---------- Material for this exercise ----------
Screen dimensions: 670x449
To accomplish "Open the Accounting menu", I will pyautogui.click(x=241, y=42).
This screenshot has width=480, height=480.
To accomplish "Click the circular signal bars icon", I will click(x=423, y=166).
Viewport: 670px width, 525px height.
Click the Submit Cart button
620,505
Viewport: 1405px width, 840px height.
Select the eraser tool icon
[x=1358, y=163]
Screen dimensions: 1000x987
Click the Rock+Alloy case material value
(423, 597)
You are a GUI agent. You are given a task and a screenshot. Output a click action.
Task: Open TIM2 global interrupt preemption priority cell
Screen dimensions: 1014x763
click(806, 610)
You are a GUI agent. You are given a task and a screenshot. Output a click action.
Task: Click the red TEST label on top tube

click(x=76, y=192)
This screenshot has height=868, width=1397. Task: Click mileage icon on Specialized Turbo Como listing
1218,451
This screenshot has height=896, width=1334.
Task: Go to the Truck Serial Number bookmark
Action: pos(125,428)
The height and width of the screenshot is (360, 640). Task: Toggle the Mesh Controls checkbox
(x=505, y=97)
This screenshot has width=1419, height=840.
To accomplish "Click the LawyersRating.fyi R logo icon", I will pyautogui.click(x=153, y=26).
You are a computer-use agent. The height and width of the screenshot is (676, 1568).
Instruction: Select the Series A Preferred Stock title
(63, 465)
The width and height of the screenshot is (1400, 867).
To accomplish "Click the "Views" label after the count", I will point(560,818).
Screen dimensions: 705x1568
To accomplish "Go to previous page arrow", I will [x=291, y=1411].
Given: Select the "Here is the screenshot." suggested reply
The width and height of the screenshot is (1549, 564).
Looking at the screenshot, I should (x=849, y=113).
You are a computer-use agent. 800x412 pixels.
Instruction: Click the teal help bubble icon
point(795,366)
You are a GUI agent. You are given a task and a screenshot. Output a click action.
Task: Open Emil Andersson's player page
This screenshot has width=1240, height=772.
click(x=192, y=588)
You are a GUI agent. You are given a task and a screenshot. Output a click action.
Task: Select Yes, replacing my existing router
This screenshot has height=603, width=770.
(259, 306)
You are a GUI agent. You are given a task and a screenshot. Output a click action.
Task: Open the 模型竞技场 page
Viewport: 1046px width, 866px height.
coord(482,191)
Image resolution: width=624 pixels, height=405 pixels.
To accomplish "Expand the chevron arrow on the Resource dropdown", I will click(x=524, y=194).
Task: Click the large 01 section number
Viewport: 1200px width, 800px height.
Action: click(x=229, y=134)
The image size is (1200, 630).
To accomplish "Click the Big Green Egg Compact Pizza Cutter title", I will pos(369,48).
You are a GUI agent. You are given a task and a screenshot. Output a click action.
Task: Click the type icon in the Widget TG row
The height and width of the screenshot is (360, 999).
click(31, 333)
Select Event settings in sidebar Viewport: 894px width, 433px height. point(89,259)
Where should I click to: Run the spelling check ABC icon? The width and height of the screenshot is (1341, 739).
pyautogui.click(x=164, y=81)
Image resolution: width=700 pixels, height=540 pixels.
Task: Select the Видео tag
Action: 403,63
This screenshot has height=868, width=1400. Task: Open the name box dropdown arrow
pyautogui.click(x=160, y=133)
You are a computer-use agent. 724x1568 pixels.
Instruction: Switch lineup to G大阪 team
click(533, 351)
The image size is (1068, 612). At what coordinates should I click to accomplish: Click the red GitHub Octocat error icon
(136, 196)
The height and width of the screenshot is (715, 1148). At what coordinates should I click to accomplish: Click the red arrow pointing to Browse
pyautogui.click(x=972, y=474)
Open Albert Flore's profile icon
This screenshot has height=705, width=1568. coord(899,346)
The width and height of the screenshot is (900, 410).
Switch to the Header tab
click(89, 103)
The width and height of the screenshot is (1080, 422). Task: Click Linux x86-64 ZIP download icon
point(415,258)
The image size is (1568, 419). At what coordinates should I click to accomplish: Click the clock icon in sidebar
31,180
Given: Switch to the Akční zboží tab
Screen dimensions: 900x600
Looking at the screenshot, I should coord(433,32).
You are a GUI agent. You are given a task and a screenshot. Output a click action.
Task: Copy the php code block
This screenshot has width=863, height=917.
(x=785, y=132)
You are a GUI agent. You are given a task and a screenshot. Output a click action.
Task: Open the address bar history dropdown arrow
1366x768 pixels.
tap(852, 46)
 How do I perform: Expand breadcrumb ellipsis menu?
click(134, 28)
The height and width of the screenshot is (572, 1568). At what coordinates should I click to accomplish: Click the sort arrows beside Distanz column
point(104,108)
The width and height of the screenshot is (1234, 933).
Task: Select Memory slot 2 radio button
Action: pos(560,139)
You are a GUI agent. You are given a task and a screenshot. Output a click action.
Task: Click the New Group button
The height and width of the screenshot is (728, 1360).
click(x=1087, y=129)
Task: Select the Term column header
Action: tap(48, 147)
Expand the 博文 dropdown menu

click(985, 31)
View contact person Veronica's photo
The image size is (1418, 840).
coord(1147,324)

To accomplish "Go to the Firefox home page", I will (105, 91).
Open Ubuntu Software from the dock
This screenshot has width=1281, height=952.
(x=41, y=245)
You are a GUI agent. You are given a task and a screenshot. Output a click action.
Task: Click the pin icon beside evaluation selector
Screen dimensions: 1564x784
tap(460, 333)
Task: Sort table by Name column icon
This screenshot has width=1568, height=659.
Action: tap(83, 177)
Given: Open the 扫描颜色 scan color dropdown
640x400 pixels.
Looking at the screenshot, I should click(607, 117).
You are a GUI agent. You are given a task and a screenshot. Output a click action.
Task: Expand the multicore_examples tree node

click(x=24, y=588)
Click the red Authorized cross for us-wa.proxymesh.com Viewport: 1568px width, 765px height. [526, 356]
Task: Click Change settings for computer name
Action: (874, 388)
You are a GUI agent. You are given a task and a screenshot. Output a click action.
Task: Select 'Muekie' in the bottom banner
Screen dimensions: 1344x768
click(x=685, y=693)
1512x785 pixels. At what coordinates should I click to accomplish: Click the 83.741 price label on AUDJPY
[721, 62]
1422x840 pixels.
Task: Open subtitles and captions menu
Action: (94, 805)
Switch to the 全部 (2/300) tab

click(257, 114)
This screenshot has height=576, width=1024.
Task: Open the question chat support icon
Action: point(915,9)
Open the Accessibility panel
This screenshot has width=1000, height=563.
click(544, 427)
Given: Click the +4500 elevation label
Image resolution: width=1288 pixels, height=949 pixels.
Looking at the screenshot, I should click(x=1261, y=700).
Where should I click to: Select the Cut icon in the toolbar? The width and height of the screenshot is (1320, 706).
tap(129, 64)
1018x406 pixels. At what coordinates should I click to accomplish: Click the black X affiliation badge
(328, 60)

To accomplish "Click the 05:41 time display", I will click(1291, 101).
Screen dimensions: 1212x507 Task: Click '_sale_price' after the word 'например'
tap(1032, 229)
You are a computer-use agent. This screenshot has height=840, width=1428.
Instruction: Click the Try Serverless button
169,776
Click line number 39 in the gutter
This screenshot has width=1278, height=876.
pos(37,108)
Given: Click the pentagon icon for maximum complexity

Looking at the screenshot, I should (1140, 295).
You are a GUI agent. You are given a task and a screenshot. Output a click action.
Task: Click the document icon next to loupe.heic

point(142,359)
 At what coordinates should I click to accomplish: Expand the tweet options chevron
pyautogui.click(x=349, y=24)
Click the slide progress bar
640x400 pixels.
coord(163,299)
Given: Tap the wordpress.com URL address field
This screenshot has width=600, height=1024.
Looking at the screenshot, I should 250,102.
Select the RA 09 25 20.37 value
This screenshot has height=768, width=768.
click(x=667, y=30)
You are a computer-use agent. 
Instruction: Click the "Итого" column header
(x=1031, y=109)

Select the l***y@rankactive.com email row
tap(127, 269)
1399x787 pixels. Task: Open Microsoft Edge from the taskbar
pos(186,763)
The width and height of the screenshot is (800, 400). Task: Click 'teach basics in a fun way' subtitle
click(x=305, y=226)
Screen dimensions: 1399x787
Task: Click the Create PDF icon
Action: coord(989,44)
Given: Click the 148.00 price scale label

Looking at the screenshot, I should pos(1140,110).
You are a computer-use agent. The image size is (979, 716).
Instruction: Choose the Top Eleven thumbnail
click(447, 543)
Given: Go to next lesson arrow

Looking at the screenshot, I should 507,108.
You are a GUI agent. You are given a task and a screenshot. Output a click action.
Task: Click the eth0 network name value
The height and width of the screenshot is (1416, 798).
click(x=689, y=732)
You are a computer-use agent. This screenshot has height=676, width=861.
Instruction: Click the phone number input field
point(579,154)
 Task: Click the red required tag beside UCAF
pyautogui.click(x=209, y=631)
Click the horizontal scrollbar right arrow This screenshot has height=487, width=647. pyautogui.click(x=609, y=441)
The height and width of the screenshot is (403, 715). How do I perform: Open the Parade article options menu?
----------
The problem
Word for word, restate the lines above from the line containing "This screenshot has width=1419, height=840." through the line containing "Image resolution: width=624", with both included and nothing else.

Response for this exercise
This screenshot has width=1419, height=840.
To accomplish "Click the LawyersRating.fyi R logo icon", I will pyautogui.click(x=153, y=26).
You are a computer-use agent. The height and width of the screenshot is (676, 1568).
Instruction: Select the Series A Preferred Stock title
(63, 465)
The width and height of the screenshot is (1400, 867).
To accomplish "Click the "Views" label after the count", I will point(560,818).
Screen dimensions: 705x1568
To accomplish "Go to previous page arrow", I will [x=291, y=1411].
Given: Select the "Here is the screenshot." suggested reply
The width and height of the screenshot is (1549, 564).
Looking at the screenshot, I should (x=849, y=113).
You are a computer-use agent. 800x412 pixels.
Instruction: Click the teal help bubble icon
point(795,366)
You are a GUI agent. You are given a task and a screenshot. Output a click action.
Task: Open Emil Andersson's player page
This screenshot has width=1240, height=772.
click(x=192, y=588)
You are a GUI agent. You are given a task and a screenshot. Output a click action.
Task: Select Yes, replacing my existing router
This screenshot has height=603, width=770.
(259, 306)
You are a GUI agent. You are given a task and a screenshot. Output a click action.
Task: Open the 模型竞技场 page
Viewport: 1046px width, 866px height.
coord(482,191)
Image resolution: width=624 pixels, height=405 pixels.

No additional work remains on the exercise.